To unravel whether activation of complement might be involved in the vacuolation process observed in NA-injected rats, several experimental approaches were performed: (i) immunolocalization of the MAC on vacuolated bundles, (ii) ICV injection of the anaphylatoxin C5a in normal rats, and (iii) ICV injection of NA in two different rat models in which the complement system is inhibited.

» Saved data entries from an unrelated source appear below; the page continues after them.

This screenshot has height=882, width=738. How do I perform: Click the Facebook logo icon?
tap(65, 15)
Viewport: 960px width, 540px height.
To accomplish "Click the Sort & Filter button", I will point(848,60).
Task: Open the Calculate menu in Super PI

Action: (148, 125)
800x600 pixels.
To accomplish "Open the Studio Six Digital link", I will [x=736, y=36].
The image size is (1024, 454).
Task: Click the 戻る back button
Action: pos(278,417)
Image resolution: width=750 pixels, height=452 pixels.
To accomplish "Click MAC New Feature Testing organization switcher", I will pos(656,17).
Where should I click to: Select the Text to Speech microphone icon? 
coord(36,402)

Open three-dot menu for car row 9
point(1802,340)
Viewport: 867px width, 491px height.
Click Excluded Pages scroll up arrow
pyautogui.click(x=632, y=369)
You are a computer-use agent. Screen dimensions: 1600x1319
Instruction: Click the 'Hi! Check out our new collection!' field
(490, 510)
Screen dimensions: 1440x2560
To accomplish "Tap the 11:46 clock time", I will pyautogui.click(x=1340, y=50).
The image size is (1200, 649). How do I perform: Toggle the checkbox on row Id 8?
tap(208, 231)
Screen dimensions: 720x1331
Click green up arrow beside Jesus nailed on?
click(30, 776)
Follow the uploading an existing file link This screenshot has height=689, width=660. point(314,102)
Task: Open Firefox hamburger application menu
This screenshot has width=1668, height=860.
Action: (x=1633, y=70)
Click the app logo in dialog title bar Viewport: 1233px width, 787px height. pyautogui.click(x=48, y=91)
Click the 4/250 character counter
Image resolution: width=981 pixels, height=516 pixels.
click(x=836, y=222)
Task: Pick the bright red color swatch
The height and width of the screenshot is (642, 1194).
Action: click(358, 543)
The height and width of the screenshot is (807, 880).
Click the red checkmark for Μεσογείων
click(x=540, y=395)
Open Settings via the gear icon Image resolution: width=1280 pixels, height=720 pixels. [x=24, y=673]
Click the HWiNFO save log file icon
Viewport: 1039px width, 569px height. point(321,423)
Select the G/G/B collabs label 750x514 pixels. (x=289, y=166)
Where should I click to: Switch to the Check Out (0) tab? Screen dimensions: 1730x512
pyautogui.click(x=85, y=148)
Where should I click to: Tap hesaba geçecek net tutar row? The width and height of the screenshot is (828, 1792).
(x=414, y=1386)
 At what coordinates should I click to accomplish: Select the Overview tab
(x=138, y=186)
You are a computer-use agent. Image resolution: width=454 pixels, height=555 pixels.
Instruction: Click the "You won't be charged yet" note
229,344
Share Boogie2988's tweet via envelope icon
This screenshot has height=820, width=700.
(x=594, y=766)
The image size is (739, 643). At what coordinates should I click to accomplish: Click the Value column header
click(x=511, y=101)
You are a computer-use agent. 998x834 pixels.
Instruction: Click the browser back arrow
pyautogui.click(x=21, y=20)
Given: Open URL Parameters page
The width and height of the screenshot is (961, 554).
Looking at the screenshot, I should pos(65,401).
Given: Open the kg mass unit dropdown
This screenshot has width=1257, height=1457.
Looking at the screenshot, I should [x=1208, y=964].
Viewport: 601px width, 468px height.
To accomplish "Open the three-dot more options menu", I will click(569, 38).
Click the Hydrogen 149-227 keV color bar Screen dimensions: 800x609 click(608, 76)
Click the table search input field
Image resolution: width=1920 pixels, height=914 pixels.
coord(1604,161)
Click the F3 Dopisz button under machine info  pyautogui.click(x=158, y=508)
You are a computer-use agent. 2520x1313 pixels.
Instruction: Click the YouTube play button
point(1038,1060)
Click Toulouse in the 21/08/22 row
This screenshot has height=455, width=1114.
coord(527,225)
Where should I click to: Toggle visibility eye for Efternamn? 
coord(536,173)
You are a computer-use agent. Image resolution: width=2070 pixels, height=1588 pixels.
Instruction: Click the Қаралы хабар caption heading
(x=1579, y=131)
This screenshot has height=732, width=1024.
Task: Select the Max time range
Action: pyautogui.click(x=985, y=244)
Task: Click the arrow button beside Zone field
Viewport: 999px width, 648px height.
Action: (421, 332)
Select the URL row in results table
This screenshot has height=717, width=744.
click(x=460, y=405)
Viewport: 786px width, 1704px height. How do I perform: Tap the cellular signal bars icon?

None of the antibodies against MAC (anti-C5b9 and anti C9) revealed a positive labeling in any of the vacuolated axonal bundles studied (Figures 7A,C), thus suggesting the absence of MAC deposition on vacuolated tracts. Swollen lymph nodes were used as a positive control for anti-C5b9 (inset in Figure 7B).

FIGURE 7

Figure 7. Analysis of the role of the complement system in neuraminidase (NA)-induced myelin vacuolation. (A,B) The formation of membrane attack complex deposits was evaluated by immunohistochemistry using a specific anti-C5b9 antibody. Labeling with this marker was evident in swollen lymph node used a positive control [inset in panel (B)] but completely absent in vacuolated SM. Ependymal cells were absent in this section due to NA treatment, and therefore, no labeling with anti-C5b9 was observed. (B) Higher magnification of an equivalent area squared in panel (A). (C–E) Rats were intracerebroventricular (ICV) injected with the anaphylatoxin C5a to generate a neuroinflammation process similar to that induced by NA. Seven days after C5a injection, the axonal bundles usually affected by NA injection, that is the SM (C,D) and the fimbria (E), displayed no abnormalities. (F,G) The complement system was inhibited by systemic and ICV injection of a functional monoclonal antibody against C5. Animals treated for complement inhibition were then subjected to a single ICV injection of NA. Myelin vacuolation observed in the SM was similar in anti-C5-treated and non-treated rats, indicating that complement blockade does not affect the NA-induced vacuolation process [arrows in panel (G) point to the vacuoles]. (H,I) Rats lacking the C6 component of the complement system were injected with NA to evaluate myelin vacuolation. The vacuolar lesions observed in the SM of these rats were similar to those of wild-type rats (not shown). Sections in panels (C–I) were stained with hematoxylin and eosin (H–E). SM, stria medullaris. Magnification bar = 200 μm in panel (A), 15 μm in panel (B), 200 μm in panel (C), 20 μm in panel (D), 50 μm in panel (E), 200 μm in panel (F), 25 μm in panel (G), 200 μm in panel (H), and 50 μm in panel (I).

In spite of the conspicuous neuroinflammation caused by the ICV injection of C5a, the tracts that regularly suffer vacuolation upon NA injection (i.e., SM, fimbria–fornix, and optic chiasm) appeared completely normal in C5a-injected rats.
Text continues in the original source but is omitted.